Romains

Romains 6:15-23

Le croyant passe de l'esclavage du péché à l'esclavage de la justice

15 Que dire alors ? Allons-nous pécher parce que nous ne sommes pas sous [la] Loi mais sous [la] grâce ? Certainement pas !

16 Ne savez-vous pas qu'à quiconque vous vous livrez vous-mêmes comme esclaves pour obéir, vous êtes esclaves de celui à qui vous obéissez, soit du péché pour [la] mort, soit de l'obéissance pour [la] justice ?

17 Or grâces [soit rendues] à Dieu de ce qu'après avoir été esclaves du péché, vous avez obéi de cœur au modèle d'enseignement dans lequel vous avez été instruits.

18 Mais ayant été affranchis du péché, vous êtes devenus esclaves de la justice.

19 Je parle à la façon des hommes, à cause de la faiblesse de votre chair. Car de même que vous avez livré vos membres comme esclaves à l'impureté et à l'iniquité1 pour l'iniquité1, de même maintenant, livrez vos membres comme esclaves à la justice pour la sainteté.
1 iniquité : état ou marche sans loi, sans frein.

20 Car lorsque vous étiez esclaves du péché, vous étiez libres à l'égard de la justice.

21 Quel fruit aviez-vous donc alors des choses dont maintenant vous avez honte ? Car la fin de ces choses, c'est la mort.

22 Mais maintenant, ayant été affranchis du péché et étant devenus esclaves de Dieu, vous avez votre fruit dans la sainteté et pour aboutissement la vie éternelle.

23 Car le salaire du péché, c'est la mort, mais le don de grâce de Dieu, c'est la vie éternelle dans le Christ Jésus, notre Seigneur.

Il n'est rien dont l'homme fasse plus de cas que de sa liberté.
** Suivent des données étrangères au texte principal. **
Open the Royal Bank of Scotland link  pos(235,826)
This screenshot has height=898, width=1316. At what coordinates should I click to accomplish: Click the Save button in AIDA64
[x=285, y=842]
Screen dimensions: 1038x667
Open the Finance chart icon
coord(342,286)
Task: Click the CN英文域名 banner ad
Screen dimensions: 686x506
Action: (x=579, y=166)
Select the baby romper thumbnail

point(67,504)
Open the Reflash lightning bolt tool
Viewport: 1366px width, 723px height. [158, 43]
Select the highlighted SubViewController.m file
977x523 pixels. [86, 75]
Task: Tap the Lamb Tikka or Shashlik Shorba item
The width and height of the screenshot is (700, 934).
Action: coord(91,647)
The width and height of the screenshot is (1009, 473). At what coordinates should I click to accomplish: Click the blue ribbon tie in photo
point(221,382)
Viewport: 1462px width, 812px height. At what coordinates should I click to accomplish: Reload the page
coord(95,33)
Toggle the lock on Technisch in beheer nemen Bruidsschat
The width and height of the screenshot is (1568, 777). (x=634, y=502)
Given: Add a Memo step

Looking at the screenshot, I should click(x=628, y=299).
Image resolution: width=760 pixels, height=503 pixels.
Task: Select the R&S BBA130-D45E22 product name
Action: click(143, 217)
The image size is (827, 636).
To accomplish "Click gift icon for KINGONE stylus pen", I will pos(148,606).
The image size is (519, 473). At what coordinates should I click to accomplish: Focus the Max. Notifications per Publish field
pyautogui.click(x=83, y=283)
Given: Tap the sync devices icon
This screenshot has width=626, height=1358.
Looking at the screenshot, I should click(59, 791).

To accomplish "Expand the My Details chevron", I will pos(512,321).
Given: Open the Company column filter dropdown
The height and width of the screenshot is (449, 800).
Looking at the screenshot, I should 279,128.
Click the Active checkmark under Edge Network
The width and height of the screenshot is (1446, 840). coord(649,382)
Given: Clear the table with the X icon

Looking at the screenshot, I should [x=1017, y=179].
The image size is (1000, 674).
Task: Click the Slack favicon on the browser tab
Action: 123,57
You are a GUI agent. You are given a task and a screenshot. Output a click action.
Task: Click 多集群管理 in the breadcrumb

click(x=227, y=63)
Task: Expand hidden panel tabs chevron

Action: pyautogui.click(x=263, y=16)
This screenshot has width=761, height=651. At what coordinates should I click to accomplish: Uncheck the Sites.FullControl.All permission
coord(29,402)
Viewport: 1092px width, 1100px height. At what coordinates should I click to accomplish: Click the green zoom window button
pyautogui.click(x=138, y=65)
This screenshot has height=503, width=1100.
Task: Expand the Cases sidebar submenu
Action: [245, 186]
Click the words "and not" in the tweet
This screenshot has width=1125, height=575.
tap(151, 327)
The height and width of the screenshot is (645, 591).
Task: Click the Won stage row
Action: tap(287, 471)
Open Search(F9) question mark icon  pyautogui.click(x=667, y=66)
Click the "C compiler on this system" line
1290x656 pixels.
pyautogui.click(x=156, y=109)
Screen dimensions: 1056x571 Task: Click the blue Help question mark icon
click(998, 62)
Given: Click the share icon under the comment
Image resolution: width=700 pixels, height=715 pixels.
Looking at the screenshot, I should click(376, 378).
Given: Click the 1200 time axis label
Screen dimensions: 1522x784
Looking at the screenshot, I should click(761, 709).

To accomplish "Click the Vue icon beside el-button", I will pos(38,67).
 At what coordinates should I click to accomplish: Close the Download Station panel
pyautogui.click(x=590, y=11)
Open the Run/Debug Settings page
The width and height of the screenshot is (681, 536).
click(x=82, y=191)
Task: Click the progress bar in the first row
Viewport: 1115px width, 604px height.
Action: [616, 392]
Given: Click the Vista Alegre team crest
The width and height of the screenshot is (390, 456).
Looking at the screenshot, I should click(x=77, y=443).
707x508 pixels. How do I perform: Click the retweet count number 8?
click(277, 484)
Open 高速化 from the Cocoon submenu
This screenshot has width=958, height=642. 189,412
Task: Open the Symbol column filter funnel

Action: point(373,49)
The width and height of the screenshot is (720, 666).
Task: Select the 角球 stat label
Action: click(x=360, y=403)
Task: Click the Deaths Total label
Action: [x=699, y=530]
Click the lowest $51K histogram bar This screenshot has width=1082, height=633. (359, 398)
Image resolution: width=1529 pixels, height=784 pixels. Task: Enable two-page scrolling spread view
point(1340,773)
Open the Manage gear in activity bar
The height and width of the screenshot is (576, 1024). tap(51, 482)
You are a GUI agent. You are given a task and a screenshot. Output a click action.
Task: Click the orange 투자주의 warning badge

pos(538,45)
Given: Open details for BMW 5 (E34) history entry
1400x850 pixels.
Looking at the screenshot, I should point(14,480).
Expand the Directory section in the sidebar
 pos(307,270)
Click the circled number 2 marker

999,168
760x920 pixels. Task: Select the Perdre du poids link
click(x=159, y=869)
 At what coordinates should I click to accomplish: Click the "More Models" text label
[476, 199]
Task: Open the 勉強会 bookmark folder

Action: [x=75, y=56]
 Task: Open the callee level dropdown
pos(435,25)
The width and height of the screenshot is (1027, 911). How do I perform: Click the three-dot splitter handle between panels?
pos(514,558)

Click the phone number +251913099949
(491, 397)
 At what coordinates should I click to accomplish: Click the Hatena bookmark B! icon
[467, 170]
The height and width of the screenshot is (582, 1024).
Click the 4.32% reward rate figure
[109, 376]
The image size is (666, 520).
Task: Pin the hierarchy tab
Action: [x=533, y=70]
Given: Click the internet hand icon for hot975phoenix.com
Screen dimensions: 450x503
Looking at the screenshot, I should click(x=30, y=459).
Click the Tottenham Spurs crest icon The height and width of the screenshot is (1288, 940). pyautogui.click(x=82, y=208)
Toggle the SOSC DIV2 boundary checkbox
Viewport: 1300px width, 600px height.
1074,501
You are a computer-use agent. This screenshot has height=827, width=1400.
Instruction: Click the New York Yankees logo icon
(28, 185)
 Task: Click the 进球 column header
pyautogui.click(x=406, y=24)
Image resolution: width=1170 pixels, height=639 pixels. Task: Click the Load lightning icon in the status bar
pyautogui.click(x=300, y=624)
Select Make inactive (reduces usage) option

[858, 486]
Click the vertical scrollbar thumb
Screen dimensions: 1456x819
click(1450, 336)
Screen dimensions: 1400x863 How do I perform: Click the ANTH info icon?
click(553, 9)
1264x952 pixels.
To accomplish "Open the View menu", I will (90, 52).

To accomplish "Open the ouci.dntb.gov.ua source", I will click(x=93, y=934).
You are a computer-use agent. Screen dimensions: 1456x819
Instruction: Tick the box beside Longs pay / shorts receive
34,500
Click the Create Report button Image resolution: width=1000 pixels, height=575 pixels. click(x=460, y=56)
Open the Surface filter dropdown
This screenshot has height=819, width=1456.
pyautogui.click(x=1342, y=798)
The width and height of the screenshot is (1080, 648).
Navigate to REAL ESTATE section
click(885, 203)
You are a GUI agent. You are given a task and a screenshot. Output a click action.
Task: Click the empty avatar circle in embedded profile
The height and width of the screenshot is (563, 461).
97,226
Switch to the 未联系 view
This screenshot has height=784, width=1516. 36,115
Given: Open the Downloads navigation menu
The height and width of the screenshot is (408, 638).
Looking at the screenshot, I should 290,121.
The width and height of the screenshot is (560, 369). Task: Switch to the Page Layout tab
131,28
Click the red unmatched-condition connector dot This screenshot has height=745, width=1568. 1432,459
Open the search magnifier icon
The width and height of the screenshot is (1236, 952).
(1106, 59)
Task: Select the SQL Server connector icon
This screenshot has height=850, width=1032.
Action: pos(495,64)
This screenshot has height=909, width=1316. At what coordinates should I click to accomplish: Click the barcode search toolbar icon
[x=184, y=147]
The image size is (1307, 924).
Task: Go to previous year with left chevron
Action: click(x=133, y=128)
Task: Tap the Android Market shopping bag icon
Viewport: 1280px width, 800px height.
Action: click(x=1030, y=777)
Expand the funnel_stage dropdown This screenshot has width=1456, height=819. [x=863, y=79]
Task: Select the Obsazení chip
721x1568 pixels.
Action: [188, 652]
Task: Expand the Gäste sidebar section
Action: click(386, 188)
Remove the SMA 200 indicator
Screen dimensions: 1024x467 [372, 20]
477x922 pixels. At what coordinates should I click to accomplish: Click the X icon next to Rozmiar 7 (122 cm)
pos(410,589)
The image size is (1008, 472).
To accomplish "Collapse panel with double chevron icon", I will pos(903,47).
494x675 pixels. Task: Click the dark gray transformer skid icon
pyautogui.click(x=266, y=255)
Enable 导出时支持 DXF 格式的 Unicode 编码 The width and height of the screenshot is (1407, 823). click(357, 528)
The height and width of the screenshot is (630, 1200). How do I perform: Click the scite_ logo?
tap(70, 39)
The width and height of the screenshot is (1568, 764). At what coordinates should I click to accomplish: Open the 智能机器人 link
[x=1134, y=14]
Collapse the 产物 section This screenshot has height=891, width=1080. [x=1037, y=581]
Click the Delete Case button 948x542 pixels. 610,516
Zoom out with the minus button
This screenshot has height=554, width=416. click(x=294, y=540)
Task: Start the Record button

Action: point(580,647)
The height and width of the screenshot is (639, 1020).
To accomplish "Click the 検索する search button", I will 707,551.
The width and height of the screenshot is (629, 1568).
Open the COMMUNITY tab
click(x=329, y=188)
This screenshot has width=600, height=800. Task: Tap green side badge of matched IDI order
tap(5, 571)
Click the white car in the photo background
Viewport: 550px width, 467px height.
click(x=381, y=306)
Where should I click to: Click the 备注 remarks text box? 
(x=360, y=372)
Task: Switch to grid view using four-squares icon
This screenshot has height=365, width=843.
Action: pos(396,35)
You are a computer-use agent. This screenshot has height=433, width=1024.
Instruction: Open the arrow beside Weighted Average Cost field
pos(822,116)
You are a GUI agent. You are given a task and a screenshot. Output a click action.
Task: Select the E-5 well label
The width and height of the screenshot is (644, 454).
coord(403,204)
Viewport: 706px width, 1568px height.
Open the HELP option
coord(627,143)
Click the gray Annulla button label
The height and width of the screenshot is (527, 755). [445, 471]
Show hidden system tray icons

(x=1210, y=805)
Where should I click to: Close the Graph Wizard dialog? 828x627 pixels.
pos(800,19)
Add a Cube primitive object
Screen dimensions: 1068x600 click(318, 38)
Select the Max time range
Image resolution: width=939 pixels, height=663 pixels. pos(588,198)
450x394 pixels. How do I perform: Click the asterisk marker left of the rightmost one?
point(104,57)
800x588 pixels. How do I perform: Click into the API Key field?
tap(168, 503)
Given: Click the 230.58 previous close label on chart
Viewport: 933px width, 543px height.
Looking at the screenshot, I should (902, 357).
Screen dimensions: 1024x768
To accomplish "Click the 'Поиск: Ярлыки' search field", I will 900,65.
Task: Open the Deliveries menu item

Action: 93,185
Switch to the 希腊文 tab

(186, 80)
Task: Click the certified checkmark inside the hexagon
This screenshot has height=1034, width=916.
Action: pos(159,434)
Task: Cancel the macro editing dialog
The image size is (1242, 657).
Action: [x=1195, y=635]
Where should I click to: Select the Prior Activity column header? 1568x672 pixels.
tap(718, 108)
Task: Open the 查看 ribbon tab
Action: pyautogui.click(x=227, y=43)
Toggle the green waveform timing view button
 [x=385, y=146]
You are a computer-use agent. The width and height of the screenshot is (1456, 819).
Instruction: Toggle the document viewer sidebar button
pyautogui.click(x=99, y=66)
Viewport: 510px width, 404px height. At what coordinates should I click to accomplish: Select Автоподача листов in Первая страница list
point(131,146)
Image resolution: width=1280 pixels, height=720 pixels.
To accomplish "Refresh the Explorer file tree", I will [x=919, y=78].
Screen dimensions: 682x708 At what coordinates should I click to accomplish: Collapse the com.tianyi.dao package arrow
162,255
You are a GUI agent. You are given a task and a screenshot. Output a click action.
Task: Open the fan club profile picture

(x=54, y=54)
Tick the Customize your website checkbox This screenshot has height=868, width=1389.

Or celle-ci est une complète illusion. «La libre volonté n'est que l'esclavage du diable» (J.N.D.). Toutefois l'homme ne s'en rend compte qu'après sa conversion. C'est seulement en cherchant à s'envoler que l'oiseau captif expérimente qu'on lui a rogné les ailes. «Quiconque pratique le péché est esclave du péché», enseignait le Seigneur Jésus. Mais Il ajoutait: «Si le Fils vous affranchit, vous serez réellement libres» (Jean 8 v. 34, 36 j 8.31-36). Libres… non pas de faire notre propre volonté: ce serait nous replacer sous le même esclavage! Qu'il nous suffise:

  • d'avoir «dans le temps passé» accompli la volonté de l'homme pécheur (et pour quel fruit? v. 21; 1 Pier. 4:3 1p 4.1-5);
  • d'avoir travaillé pour Satan l'imposteur dans un marché de dupe, moyennant un tragique salaire: la mort, que Christ a subie à notre place (v. 23).

Non! Si nous sommes libres, c'est pour servir Dieu et lui obéir de cœur (v. 17; 2 Cor. 10:5 2cr 10.3-6). Tel ce jeune esclave, racheté un jour à un maître cruel par un voyageur qui avait eu pitié de lui; au lieu d'aller vivre sa vie, il demanda à ne pas quitter son bienfaiteur; tout son désir était de le servir dorénavant.